I lost my father on March 6th, 2010. I am 47 years old and every day find myself saying "I need my daddy". I agree with you that apparantely it doesn't matter how old you are. The loss is almost too much to bear.
Dear Gina, I am so sorry for your loss and for what you are going through right now, please know that you are not alone, Psalms 34:18 tell us that when we are “broken at heart” or “crushed in spirit,” Jehovah God, like a loving parent, “is near”—ever compassionate and ready to help. Draw close to him in prayer and he will sustain you.
Gina said:It has been two days when my daddy suddenly died from a massive heart attack. There has never been any heart problems in our family. He went in for leg and lower back pain and now he is DEAD??? My heart is hurting so much I don't know what to do, it was just me and my dad as my mom passed in 2005, I have no brothers and sisters and he was my BEST FRIEND my whole life.
I can hardly breathe and this pain just seems unbearable, why god, why???

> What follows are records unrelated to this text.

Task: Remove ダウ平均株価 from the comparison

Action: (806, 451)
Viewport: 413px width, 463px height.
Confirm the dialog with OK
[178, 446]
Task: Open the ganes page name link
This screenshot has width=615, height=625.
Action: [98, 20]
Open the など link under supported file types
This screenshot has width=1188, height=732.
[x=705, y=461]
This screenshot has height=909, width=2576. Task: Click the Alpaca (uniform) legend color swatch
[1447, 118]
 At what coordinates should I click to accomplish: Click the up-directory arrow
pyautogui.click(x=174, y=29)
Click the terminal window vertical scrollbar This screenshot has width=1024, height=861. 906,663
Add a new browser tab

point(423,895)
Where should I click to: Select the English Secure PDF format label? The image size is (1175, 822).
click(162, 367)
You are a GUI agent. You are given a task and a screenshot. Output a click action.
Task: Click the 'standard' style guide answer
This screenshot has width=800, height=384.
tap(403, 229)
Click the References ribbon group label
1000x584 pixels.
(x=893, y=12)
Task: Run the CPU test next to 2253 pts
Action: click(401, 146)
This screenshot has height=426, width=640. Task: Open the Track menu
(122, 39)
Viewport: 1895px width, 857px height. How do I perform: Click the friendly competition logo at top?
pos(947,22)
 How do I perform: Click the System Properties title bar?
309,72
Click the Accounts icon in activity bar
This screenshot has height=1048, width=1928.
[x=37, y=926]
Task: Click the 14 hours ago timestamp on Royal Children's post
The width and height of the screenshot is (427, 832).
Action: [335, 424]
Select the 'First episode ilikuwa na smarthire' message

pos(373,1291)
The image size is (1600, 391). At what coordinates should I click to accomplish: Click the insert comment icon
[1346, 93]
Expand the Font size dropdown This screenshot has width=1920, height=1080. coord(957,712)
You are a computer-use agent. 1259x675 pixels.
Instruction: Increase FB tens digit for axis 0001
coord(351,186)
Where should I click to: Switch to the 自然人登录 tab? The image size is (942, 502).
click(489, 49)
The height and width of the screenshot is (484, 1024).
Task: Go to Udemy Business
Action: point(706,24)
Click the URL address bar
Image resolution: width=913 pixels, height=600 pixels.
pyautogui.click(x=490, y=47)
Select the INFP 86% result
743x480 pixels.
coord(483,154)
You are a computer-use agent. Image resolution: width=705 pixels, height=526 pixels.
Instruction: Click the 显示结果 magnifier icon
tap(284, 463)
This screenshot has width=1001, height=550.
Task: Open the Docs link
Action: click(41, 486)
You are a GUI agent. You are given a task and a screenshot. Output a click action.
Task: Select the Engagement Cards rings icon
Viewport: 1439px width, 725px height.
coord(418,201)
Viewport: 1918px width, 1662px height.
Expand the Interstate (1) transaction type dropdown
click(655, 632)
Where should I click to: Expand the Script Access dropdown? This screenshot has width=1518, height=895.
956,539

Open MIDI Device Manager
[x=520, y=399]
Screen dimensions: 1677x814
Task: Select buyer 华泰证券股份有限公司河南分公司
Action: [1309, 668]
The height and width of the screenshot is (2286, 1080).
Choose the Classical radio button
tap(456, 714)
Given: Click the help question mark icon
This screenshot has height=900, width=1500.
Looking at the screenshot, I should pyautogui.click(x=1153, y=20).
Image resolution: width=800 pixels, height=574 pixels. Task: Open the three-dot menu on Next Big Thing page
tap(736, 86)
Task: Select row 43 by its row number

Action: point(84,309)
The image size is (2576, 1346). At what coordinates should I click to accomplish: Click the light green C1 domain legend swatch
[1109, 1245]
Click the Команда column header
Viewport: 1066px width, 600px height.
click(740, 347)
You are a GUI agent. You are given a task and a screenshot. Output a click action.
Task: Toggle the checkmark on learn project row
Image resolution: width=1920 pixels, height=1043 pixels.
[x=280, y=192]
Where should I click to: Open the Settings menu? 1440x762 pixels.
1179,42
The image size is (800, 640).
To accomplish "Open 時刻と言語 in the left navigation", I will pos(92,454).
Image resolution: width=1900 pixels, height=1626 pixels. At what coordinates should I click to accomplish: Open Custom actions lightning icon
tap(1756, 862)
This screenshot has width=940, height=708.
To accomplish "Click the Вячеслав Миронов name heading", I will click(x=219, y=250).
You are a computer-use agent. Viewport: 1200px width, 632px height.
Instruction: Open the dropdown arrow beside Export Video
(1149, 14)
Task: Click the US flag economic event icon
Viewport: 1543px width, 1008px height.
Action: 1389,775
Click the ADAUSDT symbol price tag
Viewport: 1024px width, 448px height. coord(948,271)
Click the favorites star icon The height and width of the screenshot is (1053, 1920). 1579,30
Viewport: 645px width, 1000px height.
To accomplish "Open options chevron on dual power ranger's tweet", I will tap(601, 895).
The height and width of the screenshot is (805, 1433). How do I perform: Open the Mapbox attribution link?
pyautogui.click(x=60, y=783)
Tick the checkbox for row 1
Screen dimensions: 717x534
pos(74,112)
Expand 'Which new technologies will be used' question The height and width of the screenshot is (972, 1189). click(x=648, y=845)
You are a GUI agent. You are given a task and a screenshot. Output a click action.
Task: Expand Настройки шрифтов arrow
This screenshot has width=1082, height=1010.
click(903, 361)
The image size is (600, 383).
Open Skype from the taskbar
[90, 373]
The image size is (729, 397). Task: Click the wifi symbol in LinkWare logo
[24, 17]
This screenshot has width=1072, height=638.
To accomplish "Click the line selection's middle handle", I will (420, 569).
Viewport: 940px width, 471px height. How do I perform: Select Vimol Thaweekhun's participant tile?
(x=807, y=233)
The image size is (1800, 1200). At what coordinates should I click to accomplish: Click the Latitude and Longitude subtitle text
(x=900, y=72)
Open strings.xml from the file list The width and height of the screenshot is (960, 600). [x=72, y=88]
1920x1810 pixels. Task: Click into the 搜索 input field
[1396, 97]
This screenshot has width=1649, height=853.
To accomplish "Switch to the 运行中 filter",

my dad passed away a week ago and i am so sad and angry.angry cause icant talk to him i need him so bad.i dont knowhow to handle the grief.all iknow is how i feel so sad and down.iloved my daddy so much. i just cant stop crying .it hurts so bad
My father died this last Easter Sunday. His obituary was reported in The Kansas City Star. It was curious to me how much of his life between 1949 and 1975 was ommitted. This was the the time during which he married my mother and raised his first family consisting of four children. I am the youngest of these four children. I realize that this might sound very strange, however, I thought for many years that I would celebrate my father's death. When the news came to me though, I felt a familiar numb hit me. I do not know how to grieve a man who commited so many crimes against us. My father was the perpetrator of all forms of abuse...physical, sexual, and emotional. My memories begin at age three years when I remember the threats he used to terrify me so I would not tell of his molesting me. He said he would kill me, then he said he would kill my mother, and finally he said he "would put a thousand spiders in my room" if I told. I cannot count how many nights I abruptly awakened the whole family clinging atop my headboard screaming because in the dark and in my confusion the flowers on my sheets looked like spiders. My siblings, being older and remembering my life prior to age three report that his abuse of me actually began much younger while he was changing my diaper. That evil man is now gone and cannot hurt anyone like that again. Yet, here I am writing in this forum in the hopes of making some sense out of so many conflicting feelings about my father's death that at present I feel as if I am spinning. I wonder if there is anyone having a similar experience who might reply to this with some insight for me. While I feel quite the jumbled mess right now, I am aware of great anger...anger about many things such as my father being able to walk away from us, scott free, to embark on a new life seemingly without consequence. Anger at the obituary I read depicting him as an honorable man and not the criminal guilty of heinous acts against his wife and children. Anger that his present family are ignorant to all of this and anger at the total lie he was allowed to live while my mother, my siblings, and I suffered the consequences of his behavior. If there is anyone reading this who can offer some advice or understanding or who can make some sense of this situation, I would greatly appreciate hearing from them.